2.4.8. DPPH Radical Scavenging Assay

The radical scavenging activity (RSA) of CHM/RSO and CHM/RSO/C30B films was measured using the 2,2-diphenyl-1-picrylhydrazyl (DPPH) radical. Free radical scavenging method is the simplest, inexpensive and widely used method to measure the ability of compounds to act as free radical scavengers or hydrogen donors, and to evaluate antioxidant activity of foods [29]. The DPPH is a stable free radical, which shows a strong absorption band at 517 nm. When the stable DPPH radical accepts an electron from the antioxidant compound, the violet color of the DPPH radical is reduced to yellow colored diphenylpicrylhydrazine radical [30].

A total of 300 mg of each sample was used to perform the assay. This was placed in a vessel containing 10 mL of chloroform under continuous stirring for 24 h. From each mixture a 1.5 mL volume was extracted, which was mixed with 3 mL of ethanolic DPPH solution (1.5 × 10−4 mol/L). The control sample was obtained by mixing the same volume of chloroform with 3 mL of DPPH. The reaction mixtures were left to stand for 30 min at room temperature in the dark. Afterwards, the scavenging activity of samples was estimated by measuring the absorption of the mixture at 520 nm, using a UV-Vis spectrometer (Cary 60-UV-Vis Spectrophotometer, USA) which reflected the amount of DPPH radicals remaining in the solution.

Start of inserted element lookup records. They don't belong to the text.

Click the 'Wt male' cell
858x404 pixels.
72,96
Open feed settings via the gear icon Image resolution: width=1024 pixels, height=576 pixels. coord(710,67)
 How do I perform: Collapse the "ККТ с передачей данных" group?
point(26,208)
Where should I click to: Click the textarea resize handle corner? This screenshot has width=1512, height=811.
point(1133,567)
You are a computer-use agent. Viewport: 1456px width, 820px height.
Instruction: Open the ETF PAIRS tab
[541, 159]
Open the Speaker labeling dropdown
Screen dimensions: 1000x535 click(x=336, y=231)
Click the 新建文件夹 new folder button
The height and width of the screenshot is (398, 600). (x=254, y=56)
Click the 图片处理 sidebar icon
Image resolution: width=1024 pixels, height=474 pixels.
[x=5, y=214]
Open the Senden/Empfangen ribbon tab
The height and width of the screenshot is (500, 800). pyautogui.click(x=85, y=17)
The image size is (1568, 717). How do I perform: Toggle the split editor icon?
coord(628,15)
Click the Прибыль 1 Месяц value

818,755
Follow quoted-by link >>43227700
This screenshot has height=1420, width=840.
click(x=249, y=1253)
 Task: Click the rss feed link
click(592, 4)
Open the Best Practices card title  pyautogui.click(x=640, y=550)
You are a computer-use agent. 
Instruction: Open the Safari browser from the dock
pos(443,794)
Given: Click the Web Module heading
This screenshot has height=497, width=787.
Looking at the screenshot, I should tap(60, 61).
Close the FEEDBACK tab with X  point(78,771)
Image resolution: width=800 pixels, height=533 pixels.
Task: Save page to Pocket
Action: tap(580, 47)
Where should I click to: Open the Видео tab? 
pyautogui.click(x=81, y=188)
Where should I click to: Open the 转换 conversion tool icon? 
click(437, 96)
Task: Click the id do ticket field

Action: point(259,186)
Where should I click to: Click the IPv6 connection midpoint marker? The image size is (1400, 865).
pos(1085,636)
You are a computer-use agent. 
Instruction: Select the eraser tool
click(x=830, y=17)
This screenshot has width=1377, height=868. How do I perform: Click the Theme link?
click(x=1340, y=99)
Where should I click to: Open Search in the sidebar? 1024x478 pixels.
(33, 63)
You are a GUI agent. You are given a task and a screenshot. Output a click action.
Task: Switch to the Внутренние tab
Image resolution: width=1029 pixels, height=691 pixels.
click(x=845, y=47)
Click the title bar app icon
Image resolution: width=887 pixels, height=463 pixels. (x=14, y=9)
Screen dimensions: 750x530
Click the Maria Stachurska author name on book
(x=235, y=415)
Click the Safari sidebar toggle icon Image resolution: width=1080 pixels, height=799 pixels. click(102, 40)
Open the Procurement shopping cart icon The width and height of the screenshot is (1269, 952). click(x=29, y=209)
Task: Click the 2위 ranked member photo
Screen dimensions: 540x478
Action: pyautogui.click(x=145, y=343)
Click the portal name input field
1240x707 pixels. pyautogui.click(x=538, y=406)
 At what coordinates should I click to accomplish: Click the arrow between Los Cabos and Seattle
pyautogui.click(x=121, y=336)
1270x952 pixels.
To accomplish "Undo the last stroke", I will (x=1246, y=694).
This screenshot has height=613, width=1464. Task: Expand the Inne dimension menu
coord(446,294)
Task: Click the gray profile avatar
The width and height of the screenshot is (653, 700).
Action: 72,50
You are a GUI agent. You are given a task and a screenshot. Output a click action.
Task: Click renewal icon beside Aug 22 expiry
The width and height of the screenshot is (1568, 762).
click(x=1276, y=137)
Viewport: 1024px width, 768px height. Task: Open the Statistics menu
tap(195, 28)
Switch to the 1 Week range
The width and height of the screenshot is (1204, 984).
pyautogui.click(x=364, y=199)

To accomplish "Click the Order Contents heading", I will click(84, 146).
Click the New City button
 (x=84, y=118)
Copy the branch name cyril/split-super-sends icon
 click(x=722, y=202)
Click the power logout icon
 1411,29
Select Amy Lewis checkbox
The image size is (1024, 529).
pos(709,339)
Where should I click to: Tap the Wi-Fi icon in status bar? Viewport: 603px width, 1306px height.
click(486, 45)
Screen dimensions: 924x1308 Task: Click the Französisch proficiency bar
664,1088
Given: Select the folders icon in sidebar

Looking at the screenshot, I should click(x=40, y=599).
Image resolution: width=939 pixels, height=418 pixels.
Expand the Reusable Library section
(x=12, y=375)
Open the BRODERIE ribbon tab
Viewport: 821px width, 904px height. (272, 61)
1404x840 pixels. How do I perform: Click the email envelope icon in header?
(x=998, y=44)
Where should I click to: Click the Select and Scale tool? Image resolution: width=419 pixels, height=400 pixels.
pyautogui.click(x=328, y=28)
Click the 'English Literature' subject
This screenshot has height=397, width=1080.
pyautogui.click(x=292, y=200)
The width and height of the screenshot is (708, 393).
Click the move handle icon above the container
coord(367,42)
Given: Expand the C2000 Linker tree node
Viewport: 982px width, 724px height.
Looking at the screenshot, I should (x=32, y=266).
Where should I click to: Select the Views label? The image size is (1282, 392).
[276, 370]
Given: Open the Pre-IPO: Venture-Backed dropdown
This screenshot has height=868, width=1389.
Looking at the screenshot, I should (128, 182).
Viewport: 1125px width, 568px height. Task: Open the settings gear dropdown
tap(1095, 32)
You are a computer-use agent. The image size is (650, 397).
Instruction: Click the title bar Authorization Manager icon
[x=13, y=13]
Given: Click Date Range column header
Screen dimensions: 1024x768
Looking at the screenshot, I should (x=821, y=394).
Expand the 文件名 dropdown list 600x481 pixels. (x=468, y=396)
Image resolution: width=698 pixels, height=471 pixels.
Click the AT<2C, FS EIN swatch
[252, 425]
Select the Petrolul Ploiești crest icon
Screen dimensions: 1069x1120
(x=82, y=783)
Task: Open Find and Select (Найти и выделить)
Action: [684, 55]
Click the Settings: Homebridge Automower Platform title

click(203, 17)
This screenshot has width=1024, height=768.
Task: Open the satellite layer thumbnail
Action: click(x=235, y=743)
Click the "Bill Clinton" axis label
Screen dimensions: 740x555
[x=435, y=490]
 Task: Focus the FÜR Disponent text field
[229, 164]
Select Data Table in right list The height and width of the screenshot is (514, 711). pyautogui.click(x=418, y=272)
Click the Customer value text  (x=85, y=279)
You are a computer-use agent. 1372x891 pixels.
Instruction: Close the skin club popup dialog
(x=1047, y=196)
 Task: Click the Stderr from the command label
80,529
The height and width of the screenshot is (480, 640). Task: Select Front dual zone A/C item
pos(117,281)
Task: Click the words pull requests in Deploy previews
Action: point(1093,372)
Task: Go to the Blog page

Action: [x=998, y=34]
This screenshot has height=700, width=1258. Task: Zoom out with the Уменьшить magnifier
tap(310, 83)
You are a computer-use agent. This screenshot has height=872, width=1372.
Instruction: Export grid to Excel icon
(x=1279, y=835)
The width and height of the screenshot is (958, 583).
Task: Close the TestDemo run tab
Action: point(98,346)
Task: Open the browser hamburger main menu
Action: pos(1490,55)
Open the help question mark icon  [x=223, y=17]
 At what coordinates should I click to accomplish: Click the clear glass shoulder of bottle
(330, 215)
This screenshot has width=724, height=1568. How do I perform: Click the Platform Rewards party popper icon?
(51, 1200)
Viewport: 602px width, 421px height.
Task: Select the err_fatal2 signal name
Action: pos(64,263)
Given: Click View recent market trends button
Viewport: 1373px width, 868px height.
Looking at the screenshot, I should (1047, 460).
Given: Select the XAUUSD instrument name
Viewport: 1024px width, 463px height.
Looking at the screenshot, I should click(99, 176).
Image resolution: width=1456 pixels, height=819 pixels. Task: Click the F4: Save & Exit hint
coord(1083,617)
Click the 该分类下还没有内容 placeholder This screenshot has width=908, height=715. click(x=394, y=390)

The radical scavenging activity was calculated according to the following equation:

%RSA=100×(AcontrolAsampleAsample), (2)

where Asample represents the absorbance of the sample solution in the presence of DPPH, and Acontrol is the absorbance of the standard DPPH solution. RSA values for film samples depend on film properties.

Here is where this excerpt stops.